Lee W I, Yang M H, Lee K F, Chen L C, Lin S J, Yeh K W, Huang J L
Department of Pediatrics, Chang-Gung Children's Hospital and Chang Gung University, Taoyuan, Taiwan.
Clin Rheumatol. 1999;18(3):207-13. doi: 10.1007/s100670050086.
This paper aims to remind paediatric clinicians to suspect and confirm 'PFAPA' syndrome (Periodic Fever, Aphthous stomatitis, Pharyngitis and cervical Adenitis syndrome). We report two cases of PFAPA syndrome: a 3-year-old healthy boy with atopic rhinitis and a boy aged 8 years 5 months who simultaneously had lymphocytic vasculitis syndrome treated with immunosuppressive drugs. Both met Marshall's criteria. The literature regarding PFAPA syndrome was complied using a Medline search for articles published between 1963 and 1998 and we then reviewed the reference lists of the articles. The Medline search revealed 28 cases with available clinical manifestations, management and prognosis. Our study describes two additional cases. We divided the cases into typical (28 cases) and atypical (two cases) PFAPA syndrome. In typical PFAPA, the age of onset was less than 5 years in most cases and the patients presented 4.9 +/- 1.4 days of fever (100%), pharyngitis (89.3%), cervical adenitis (72.1%), stomatitis (71.4%), malaise (64.3%), headache (60.7%), abdominal pain (53.6%) and nausea/vomiting (17.9%). Afebrile intervals were 3.2 +/- 2.4 months and increased with age. The time from initial onset to final episode was 3 years 7 months +/- 3 years 6 months. The total number of episodes was 8.3 +/- 2.5 (range 6-14). Effective treatment included steroids, tonsillectomy/adenoidectomy and cimetidine. The general outcome was good. In atypical PFAPF, the clinical manifestations were similar to those of typical PFAPA except that the age of onset was more than 5 years, and life-threatening intestinal perforation happened once in a patient with underlying Fanconi's anaemia.

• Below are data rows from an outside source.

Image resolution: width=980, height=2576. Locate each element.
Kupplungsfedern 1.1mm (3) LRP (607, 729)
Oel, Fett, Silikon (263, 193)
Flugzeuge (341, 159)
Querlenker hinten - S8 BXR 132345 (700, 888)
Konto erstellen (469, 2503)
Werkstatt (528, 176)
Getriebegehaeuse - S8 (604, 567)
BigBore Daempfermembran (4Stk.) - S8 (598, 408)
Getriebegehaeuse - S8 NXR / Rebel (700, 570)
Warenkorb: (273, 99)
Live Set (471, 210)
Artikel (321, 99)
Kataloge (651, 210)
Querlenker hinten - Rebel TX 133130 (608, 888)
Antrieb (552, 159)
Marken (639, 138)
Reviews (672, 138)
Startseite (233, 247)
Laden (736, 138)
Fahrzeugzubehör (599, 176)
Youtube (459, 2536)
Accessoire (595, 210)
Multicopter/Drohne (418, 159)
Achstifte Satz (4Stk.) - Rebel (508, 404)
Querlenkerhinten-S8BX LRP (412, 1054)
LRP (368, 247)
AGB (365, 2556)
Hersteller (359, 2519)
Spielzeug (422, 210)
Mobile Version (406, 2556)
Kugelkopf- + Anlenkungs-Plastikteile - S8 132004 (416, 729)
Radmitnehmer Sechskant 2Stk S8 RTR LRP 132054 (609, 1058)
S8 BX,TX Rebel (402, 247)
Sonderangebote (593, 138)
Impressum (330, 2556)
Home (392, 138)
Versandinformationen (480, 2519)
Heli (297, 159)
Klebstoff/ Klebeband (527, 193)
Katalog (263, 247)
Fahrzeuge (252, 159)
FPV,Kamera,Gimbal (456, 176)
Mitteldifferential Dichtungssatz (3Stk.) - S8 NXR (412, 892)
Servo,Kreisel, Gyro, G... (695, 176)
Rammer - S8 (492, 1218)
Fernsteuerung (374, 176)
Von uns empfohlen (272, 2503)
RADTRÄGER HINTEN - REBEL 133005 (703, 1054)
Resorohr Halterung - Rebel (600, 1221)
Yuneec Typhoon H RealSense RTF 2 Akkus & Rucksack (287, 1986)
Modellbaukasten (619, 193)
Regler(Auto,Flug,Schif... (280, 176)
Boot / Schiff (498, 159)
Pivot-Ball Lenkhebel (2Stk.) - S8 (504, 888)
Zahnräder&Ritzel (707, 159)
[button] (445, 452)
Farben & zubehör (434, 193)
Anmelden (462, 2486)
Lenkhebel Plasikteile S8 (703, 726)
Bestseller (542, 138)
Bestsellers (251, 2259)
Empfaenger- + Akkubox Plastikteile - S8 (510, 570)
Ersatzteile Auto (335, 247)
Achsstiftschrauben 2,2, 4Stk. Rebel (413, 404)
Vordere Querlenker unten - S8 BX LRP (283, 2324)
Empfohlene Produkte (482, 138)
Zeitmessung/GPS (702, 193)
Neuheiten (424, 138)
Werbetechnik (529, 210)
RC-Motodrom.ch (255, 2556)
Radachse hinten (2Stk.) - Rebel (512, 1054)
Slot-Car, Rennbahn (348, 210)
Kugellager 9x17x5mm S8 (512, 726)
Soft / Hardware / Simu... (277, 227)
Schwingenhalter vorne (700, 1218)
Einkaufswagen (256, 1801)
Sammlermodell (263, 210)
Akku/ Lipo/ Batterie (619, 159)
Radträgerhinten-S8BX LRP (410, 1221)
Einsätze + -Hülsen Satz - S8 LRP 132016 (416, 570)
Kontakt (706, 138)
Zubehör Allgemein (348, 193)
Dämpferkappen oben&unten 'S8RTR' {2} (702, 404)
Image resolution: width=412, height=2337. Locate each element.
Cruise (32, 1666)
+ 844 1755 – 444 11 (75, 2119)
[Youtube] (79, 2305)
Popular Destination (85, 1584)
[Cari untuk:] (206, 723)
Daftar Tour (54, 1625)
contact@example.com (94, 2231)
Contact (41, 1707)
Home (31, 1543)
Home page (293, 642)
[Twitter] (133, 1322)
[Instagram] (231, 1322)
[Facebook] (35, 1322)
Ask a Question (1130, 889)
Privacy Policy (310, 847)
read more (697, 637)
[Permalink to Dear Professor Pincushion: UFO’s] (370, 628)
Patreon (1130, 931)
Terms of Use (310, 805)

It was concluded that typical PFAPA syndrome is benign and can be diagnosed by detailed history-taking and from physical findings during repeated febrile episodes with tests to rule out other periodic fever syndromes. A review of the literatures since the first report in 1987 has shown that typical PFAPA syndrome is not associated with significant long-term sequelae and has a good response to steroids. One patient with atypical PFAPA, who received low-dose steroids for over 1 year, developed intestinal perforation after an increment of the 7-day steroid dose. If an underlying problem requires long-term immunosuppressive medication, it is wiser to choose cimetidine rather than increasing the steroid dosage to resolve atypical PFAPA.
本文旨在提醒儿科临床医生怀疑并确诊“PFAPA”综合征(周期性发热、阿弗他口炎、咽炎和颈淋巴结炎综合征)。我们报告了两例PFAPA综合征病例:一例是患有特应性鼻炎的3岁健康男孩,另一例是8岁5个月大的男孩,该男孩同时患有淋巴细胞性血管炎综合征,正在接受免疫抑制药物治疗。两例均符合马歇尔标准。我们使用Medline搜索1963年至1998年发表的文章来整理关于PFAPA综合征的文献,然后查阅了这些文章的参考文献列表。Medline搜索显示有28例具备可用的临床表现、治疗和预后信息。我们的研究又描述了另外两例。我们将这些病例分为典型(28例)和非典型(2例)PFAPA综合征。在典型PFAPA中,大多数病例发病年龄小于5岁,患者出现发热(100%)4.9±1.4天、咽炎(89.3%)、颈淋巴结炎(72.1%)、口炎(71.4%)、不适(64.3%)、头痛(60.7%)、腹痛(53.6%)以及恶心/呕吐(17.9%)。无热间期为3.2±2.4个月,且随年龄增长而增加。从首次发病到最后一次发作的时间为3年7个月±3年6个月。发作总数为8.3±2.5次(范围6 - 14次)。有效治疗方法包括使用类固醇、扁桃体切除术/腺样体切除术以及西咪替丁。总体预后良好。在非典型PFAPF中,临床表现与典型PFAPA相似,只是发病年龄超过5岁,并且在一名患有范可尼贫血的患者中曾发生过一次危及生命的肠穿孔。结论是典型PFAPA综合征是良性的,可通过详细询问病史以及在反复发热发作期间进行体格检查并通过检查排除其他周期性发热综合征来诊断。自1987年首次报告以来的文献综述表明,典型PFAPA综合征与严重的长期后遗症无关,并且对类固醇治疗反应良好。一名患有非典型PFAPA的患者接受低剂量类固醇治疗超过1年,在类固醇剂量增加7天后发生了肠穿孔。如果潜在问题需要长期免疫抑制药物治疗,选择西咪替丁而非增加类固醇剂量来解决非典型PFAPA更为明智。